Currently there are few reported examples of utilizing dynamic genome-scale metabolic models for designing the community environment. Zhuang et al. (57) have used a dynamic genome-based model of a microbial community consisting of Geobacter sulfurreducens and Desulfobacter to identify the optimal acetate and Fe(III) injection rates to allow sustained uranium bioremediation to occur in the environment. For the ZSC113/S. cerevisiae co-culture system, Hanly and Henson (21) used genome-scale metabolic models to determine the optimal inoculum composition and aerobic-to-anaerobic switching time for batch ethanol production from glucose/xylose mixtures.

6. Summary and Outlook

The studies reviewed in this paper clearly demonstrate the value of genome-scale models for understanding and engineering metabolic interactions in microbial communities. The availability of such rigorous and experimentally validated models will provide the opportunity to systematically optimize microbial communities for practical applications through the engineering of the individual species, addition of new species to existing communities and manipulation of the community composition and environment (Figure 1). Individual species engineering will require the availability of genetic tools for the organism of interest, and this requirement will generally limit metabolic engineering to model species. Furthermore, detailed physiological data on the response of the community to different perturbations will be required to validate the modeled interactions. A potential validation approach would be the systematic introduction of perturbations such as the addition of a new substrate or the introduction/elimination of a community member and assessment using systems biology tools.

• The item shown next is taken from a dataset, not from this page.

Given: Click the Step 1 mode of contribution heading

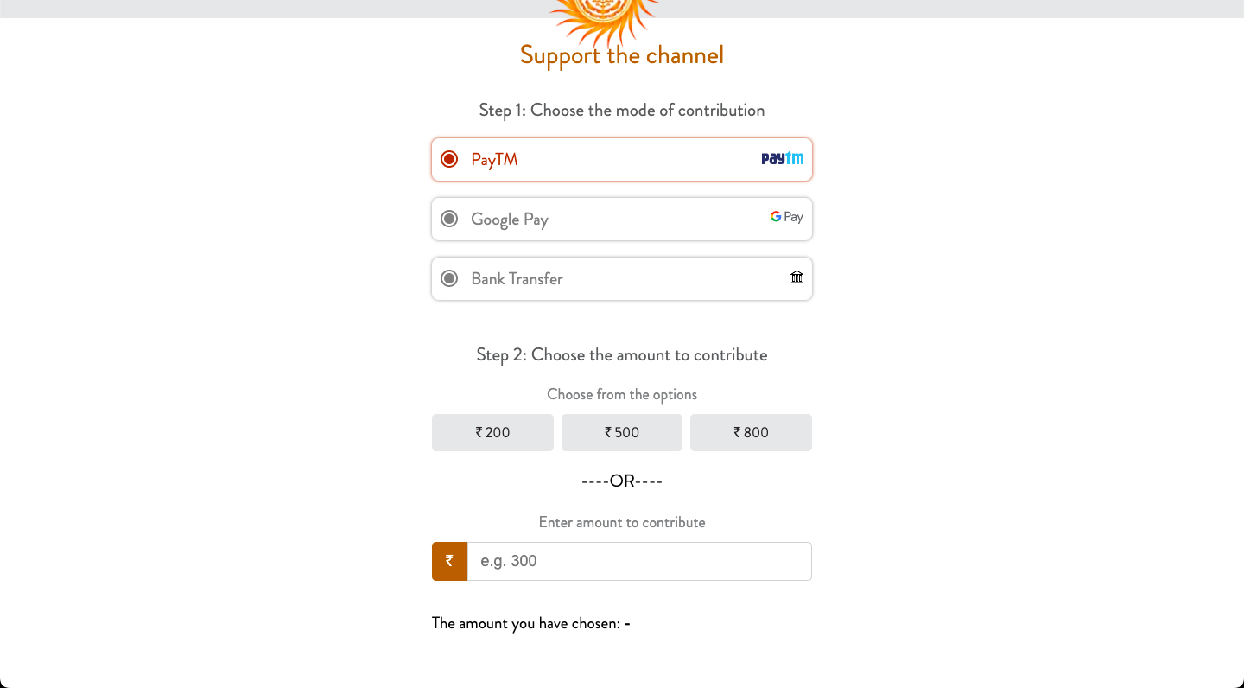Looking at the screenshot, I should tap(622, 111).
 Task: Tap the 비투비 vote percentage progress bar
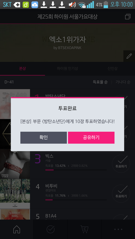(x=76, y=200)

Obtaining such data might also necessitate the isolation of individual organisms in environmental samples, which may impede genome-scale model construction. The characterization of dominant community members can lead to a representative model that adequately captures the collective metabolism of the more complex community. Another limitation of this genome-scale modeling approach is that the models are deterministic and cannot capture stochastic processes that may affect the outcome of microbial competition.

While this review has focused on organisms for which an annotated genome sequence is available, metabolic network reconstructions of metagenomes are increasingly possible. Such reconstructions of overall communities have been applied to environmental metagenomes and human microbiomes. For example, a metabolic network reconstructed from the metagenome of the English Channel has been used to define a metric that correlated the presence of metabolic enzymes with the metabolic turnover of the associated pathways (31). Additionally, the metabolic networks of three dechlorinating metagenomes have been compared and used to identify functional redundancies in key metabolic pathways that synthesize co-factors and amino acids which contribute to the robustness of community function (26).

In the future, we anticipate that such genome-scale models can be generalized to more than three species and therefore can be extended to the main members of natural communities. In addition, integration of these microbial community models with biogeochemical, physical processes in ecosystem models will allow improved prediction of community responses to environmental perturbations. Game theoretic approaches have been proposed to represent both the fitness of the individual members and changes in the environment due to microbial dynamics (38, 40). The integration of such game theoretic descriptions with genome-scale models represents a potential opportunity to improve the accuracy of microbial community modeling methods. Model-based analyses have also been applied to the human gut microbiome. For example, metabolic networks from the gut microbiome of 124 individuals were used to identify differences in metabolism associated with obesity and inflammatory bowel disease (18). It is expected that advances in bioinformatics and metabolic network modeling will enable the application of such methods for in-depth analyses of the entire gut microbiome (1, 37) and for connecting whole body metabolism with the metabolic potential of the microbiome.